Terminator : Dark Fate — The Feminist vehicle without a fuss

Joel Joseph
Pastiche Alt-Easy
Published in
4 min readDec 10, 2019

The latest installment of Terminator is pure delight in terms of action set pieces and a gripping storyline. The original triumvirate of Cameron- Hamilton and Schwarzenegger returns to breathe life into Director Tim Miller’s (Deadpool) assiduously crafted exoskeleton of a script. The reviews in general have been been favourable across the spectrum including favourable ratings on Tomatometer. The adulation for this ‘revival’ of a beleaguered franchise have poured in from all quarters.

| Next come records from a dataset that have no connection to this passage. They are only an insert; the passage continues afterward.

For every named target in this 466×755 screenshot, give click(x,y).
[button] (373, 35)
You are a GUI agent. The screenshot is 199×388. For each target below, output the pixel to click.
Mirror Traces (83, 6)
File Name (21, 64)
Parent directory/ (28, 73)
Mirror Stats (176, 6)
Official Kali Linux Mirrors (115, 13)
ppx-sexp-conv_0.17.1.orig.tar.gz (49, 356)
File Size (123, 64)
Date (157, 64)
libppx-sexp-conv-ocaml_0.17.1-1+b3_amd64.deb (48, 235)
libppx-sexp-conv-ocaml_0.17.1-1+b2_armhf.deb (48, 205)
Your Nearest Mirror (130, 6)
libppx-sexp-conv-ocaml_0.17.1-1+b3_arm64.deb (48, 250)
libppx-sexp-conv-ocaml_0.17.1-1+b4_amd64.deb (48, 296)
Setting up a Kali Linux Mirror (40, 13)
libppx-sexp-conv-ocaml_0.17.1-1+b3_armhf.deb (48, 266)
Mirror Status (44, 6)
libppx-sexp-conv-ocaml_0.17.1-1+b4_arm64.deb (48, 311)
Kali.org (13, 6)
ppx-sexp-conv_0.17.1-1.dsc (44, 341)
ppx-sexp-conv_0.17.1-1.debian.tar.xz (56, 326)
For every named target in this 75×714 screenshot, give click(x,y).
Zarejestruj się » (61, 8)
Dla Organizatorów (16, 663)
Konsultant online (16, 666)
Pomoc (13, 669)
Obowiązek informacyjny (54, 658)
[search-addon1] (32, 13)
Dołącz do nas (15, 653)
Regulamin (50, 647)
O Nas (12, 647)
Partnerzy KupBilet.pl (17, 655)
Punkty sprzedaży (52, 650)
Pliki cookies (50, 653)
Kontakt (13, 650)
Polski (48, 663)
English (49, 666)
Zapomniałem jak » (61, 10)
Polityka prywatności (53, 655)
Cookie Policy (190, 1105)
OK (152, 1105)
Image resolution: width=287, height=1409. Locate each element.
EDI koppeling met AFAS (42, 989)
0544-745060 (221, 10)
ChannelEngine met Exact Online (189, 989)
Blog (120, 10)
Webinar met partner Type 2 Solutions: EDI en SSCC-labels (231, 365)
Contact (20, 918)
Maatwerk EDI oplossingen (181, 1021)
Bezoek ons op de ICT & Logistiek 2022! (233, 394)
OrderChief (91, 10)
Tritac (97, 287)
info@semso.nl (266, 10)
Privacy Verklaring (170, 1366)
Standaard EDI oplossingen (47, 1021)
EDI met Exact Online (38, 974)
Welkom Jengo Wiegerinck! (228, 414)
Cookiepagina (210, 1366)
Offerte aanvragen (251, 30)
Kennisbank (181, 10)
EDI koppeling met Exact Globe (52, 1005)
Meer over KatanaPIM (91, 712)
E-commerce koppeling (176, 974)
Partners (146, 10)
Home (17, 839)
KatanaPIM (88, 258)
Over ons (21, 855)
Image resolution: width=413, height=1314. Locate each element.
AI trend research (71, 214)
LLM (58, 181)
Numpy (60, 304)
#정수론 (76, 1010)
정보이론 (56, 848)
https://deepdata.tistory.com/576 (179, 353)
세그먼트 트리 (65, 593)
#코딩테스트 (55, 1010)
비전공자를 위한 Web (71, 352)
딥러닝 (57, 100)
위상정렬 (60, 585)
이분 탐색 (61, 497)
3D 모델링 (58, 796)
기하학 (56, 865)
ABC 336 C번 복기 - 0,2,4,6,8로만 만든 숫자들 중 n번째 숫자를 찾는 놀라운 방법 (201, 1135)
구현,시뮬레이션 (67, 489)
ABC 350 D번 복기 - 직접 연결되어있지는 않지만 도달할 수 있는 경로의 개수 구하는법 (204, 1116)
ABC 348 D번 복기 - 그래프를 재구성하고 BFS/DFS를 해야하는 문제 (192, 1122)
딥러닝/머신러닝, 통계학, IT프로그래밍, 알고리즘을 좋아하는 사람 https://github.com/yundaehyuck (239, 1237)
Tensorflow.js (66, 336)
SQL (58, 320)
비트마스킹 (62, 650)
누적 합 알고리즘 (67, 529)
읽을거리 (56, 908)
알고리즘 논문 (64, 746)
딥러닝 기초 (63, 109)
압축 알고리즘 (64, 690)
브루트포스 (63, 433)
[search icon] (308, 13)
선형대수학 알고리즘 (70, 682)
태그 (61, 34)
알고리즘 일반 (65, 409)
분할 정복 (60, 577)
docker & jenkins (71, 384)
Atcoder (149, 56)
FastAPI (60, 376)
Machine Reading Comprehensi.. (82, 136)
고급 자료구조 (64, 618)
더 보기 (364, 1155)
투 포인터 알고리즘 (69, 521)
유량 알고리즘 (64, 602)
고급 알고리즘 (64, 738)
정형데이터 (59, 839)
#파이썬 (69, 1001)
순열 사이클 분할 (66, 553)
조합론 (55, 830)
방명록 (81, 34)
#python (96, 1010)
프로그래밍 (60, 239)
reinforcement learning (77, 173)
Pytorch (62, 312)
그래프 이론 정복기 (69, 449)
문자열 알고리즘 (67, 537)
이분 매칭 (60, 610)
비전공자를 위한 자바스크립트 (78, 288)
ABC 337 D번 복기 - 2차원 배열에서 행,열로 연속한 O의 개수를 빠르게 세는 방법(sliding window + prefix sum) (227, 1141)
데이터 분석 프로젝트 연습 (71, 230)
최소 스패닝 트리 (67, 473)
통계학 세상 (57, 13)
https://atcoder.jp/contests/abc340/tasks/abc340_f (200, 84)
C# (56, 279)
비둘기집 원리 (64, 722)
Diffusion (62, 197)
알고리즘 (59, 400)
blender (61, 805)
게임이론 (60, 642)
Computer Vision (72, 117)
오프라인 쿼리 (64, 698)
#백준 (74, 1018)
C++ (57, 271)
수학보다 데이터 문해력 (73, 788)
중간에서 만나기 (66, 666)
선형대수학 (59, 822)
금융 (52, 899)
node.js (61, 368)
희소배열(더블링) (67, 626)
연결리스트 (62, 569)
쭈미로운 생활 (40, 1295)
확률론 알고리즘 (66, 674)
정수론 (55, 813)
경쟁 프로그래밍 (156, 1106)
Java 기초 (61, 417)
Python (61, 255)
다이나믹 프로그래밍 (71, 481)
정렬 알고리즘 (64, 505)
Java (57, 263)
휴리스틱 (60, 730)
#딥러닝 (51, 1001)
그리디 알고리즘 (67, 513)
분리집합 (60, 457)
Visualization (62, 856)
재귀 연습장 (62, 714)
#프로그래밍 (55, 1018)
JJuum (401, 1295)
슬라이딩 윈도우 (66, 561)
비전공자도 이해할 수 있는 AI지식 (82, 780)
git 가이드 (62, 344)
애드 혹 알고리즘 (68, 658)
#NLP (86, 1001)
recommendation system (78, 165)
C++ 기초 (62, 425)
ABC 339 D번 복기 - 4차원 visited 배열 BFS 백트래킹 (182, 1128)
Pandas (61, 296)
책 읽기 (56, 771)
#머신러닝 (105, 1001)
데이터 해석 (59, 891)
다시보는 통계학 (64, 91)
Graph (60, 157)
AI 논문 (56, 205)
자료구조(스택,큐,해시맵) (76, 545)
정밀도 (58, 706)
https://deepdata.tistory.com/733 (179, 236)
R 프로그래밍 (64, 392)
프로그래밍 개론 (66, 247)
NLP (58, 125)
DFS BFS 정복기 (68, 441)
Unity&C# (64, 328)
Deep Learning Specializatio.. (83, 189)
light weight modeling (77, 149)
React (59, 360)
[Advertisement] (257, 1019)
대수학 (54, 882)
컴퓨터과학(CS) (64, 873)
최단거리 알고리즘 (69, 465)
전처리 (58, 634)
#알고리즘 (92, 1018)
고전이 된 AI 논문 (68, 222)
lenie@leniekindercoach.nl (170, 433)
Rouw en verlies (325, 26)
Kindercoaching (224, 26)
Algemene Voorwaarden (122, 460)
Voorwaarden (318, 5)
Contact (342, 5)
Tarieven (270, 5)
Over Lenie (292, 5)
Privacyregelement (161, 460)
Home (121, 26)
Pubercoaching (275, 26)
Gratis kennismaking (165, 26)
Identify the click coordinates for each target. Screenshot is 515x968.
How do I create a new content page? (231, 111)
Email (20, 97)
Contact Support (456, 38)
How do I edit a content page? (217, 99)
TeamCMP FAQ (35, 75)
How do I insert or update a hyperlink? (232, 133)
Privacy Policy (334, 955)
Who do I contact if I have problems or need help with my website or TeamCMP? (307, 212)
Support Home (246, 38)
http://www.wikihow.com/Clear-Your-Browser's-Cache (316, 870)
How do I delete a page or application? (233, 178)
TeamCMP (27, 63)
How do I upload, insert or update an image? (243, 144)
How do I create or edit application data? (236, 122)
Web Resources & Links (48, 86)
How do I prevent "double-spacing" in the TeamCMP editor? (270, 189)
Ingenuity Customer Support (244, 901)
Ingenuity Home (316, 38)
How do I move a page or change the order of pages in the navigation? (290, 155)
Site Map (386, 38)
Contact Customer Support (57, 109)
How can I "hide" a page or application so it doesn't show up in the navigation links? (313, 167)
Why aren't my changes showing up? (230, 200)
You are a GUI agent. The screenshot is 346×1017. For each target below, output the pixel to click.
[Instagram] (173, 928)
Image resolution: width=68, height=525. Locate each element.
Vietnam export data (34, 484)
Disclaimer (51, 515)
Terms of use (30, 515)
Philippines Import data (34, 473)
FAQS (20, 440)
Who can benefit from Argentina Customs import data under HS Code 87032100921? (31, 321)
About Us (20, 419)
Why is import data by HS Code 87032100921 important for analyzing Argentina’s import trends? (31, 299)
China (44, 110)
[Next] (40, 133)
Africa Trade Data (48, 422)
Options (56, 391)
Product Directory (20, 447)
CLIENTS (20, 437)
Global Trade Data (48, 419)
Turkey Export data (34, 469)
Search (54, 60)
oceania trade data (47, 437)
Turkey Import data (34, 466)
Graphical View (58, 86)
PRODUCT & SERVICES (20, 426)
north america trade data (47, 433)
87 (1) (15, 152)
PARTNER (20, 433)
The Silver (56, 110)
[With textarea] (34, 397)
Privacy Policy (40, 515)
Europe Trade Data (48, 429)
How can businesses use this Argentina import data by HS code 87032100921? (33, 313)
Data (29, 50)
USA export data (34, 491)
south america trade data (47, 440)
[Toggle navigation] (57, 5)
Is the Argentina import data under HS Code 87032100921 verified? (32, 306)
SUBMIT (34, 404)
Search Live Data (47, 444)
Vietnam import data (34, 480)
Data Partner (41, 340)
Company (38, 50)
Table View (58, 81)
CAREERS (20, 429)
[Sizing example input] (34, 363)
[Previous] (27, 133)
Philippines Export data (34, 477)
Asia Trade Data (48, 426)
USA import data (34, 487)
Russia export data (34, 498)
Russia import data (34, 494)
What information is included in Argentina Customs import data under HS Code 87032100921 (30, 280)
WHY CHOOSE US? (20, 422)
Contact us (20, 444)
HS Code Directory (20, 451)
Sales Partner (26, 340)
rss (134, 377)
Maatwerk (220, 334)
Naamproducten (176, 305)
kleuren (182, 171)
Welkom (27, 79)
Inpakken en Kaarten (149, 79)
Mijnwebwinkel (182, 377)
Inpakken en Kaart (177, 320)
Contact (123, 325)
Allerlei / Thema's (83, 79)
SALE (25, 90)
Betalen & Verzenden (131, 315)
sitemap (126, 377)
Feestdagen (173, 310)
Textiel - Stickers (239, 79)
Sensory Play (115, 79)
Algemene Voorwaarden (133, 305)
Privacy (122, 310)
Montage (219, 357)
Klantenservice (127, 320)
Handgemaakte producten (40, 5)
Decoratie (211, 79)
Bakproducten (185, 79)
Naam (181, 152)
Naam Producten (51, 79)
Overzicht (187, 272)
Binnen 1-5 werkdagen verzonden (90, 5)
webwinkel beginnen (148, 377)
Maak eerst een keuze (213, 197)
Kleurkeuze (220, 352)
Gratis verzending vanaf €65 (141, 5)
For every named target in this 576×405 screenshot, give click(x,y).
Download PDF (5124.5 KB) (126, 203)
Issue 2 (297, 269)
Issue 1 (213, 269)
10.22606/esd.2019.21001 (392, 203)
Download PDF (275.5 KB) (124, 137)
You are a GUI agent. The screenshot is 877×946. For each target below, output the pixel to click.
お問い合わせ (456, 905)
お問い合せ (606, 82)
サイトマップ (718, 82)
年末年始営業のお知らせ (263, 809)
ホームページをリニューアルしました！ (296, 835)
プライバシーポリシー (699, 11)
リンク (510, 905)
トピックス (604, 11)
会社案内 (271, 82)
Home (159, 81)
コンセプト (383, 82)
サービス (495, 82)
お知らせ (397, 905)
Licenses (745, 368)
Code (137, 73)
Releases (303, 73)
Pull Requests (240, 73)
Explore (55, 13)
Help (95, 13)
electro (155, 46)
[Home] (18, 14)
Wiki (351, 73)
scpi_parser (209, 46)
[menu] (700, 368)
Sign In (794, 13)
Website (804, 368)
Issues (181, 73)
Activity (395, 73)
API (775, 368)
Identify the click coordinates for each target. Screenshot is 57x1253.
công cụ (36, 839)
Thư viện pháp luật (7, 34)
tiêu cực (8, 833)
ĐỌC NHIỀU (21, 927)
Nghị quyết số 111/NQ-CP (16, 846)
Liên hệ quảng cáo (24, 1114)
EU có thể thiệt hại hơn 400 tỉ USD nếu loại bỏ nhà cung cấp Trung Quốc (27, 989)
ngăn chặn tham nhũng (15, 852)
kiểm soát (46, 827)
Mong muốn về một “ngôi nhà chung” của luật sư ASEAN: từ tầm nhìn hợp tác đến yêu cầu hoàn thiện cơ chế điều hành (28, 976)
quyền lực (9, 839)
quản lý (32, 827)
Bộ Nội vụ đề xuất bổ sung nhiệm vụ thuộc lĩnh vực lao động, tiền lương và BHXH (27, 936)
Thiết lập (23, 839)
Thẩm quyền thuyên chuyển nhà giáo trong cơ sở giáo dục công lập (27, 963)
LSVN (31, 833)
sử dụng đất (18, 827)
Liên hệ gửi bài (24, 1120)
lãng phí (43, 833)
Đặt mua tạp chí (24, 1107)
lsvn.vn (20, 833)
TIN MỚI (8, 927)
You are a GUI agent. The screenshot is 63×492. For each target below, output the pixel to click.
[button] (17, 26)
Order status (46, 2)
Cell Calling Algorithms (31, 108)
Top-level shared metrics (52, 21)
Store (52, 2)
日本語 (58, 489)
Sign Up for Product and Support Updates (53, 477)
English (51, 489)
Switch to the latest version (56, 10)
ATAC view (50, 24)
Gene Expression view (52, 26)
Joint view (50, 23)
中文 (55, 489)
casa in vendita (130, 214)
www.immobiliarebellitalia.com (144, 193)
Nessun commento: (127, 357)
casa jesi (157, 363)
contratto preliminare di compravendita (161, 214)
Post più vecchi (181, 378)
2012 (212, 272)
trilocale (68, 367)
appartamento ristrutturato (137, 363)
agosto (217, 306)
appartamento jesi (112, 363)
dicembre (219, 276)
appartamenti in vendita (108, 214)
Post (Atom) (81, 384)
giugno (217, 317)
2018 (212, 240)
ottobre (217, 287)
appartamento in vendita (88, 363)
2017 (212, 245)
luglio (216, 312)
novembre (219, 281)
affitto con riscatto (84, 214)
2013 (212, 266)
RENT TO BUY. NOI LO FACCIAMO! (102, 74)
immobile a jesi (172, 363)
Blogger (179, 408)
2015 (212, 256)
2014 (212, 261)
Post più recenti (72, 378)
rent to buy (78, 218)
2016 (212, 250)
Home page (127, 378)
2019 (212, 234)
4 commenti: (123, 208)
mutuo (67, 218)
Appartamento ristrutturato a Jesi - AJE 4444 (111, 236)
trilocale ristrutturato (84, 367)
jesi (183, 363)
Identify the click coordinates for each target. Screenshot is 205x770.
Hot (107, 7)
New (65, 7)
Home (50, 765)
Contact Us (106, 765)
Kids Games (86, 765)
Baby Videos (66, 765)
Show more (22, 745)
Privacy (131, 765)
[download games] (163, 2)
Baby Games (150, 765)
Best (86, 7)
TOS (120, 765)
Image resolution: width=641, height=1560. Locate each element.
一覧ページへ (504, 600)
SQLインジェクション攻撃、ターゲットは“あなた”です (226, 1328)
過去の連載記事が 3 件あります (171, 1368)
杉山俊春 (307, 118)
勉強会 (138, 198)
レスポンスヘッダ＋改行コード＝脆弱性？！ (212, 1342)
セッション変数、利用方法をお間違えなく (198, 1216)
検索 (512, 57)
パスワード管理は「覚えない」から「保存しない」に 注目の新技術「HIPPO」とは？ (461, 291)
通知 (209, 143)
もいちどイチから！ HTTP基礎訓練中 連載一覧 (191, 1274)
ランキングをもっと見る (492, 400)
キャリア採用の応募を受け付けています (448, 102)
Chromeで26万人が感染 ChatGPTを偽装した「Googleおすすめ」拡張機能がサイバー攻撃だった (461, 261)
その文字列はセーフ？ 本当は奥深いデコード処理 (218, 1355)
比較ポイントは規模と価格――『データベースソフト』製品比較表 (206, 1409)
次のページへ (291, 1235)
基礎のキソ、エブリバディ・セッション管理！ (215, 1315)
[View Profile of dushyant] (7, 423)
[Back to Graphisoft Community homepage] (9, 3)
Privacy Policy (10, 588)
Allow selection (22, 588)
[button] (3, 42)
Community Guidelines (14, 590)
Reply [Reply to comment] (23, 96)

While the film did not translate into a box office blockbuster, it scored big on one barometer — feminist portrayal. The film doesn’t masquerade as a vanguard of feminist assertion, it doesn’t have the overt pretense of ‘Whale Rider’ or ‘Thelma and Louise’ which no doubt pushed the envelope and presented a female narrative with passion but posited itself as a mould-breaking statement.

The movie poster

While movies like ‘Erin Brockovich’ ‘Orlando’ and ‘The Diary of a Teenage Girl’ prodded the audience to introspect and question the social structure, ‘Dark Fate’ doesn’t carry the same air of self-importance.

It is not as if Sarandon’s road trip drama did not do justice to feminist awakening. But, as post-modernist feminist writers have pointed out, there is more than one way to put the point across and here ‘Dark Fate’ falls in the league of ‘Alien (1979)’ and ‘Mad Max Fury Road’ released in 2015. Both these films fell under the genre of Sci-fi/action, a preserve of testosterone dripping male characters. These films gave voice to female characters without making an overt statement or speech.

This is where ‘Dark Fate’ triumphs, where this century has witnessed a spurt in female action heroes, they have generally been bogged down by the label of a ‘chick flick’ or promoted as a novelty by underlining their female protagonists. Movies like Wonder Woman, Atomic Blonde, Salt, Colombiana and the Resident Evil Franchise fall under this umbrella.

Then, there has been a slew of films where while strong female characters have been written into the script, they end up playing second fiddle to the male character in the final scene. The most glaring example of this is the climax scenes where the female characters are shown in a physical duel with each other while the male characters (the primary male antagonist and protagonist) are engaged in a simultaneous duel.

The most recent example of such a film is MIB: International, Tessa Thompson had to virtually drop two obvious dialogues on the eponymous organisation’s name in an effort to assert female power. While, there is no patent right way to approach feminist narrative in a movie. Terminator: Dark Fate does so with a ‘matter-of-fact’ nonchalant way.

This movie has Mackenzie Davis’ augmented soldier from future tasked with the protection of Natalia Reyes’ character — Dani who holds the key to stopping the apocalypse in future. Dani is also pursued by a deadly robot from future, the Rev-9. All this is familiar territory in the terminator franchise, the fresh breather here is that Davis is introduced as the primary protector without any fuss and then half an hour into the movie Linda Hamilton’s Sarah O Conner is introduced in a fashion hitherto reserved for yesteryear macho action stars. Rajnikanth would envy the kind of entry sequence that Linda was afforded.

Arnold is introduced only halfway through the movie and even post his introduction, the primary task of protection lies with Davis and the gritty dialogues are delivered by Hamilton. There is only once that this movie ventures into the territory of explicit preachy, and even that singular moment is handled with typical nonchalance.

The epoch of an artistic work lies in its ability to broadcast an alternative reality without the audience actively realizing the underlined message. This act of producing a powerful statement couched behind the veneer of a ‘normal’ state of affairs is what makes this one of the best feminist movies of this century. It’s simple, your mind did not perceive it as a movie featuring female heroes, it registered the movie as a high velocity action feature. This is where the success of a Trojan horse lies, it delivers the message without a fuss.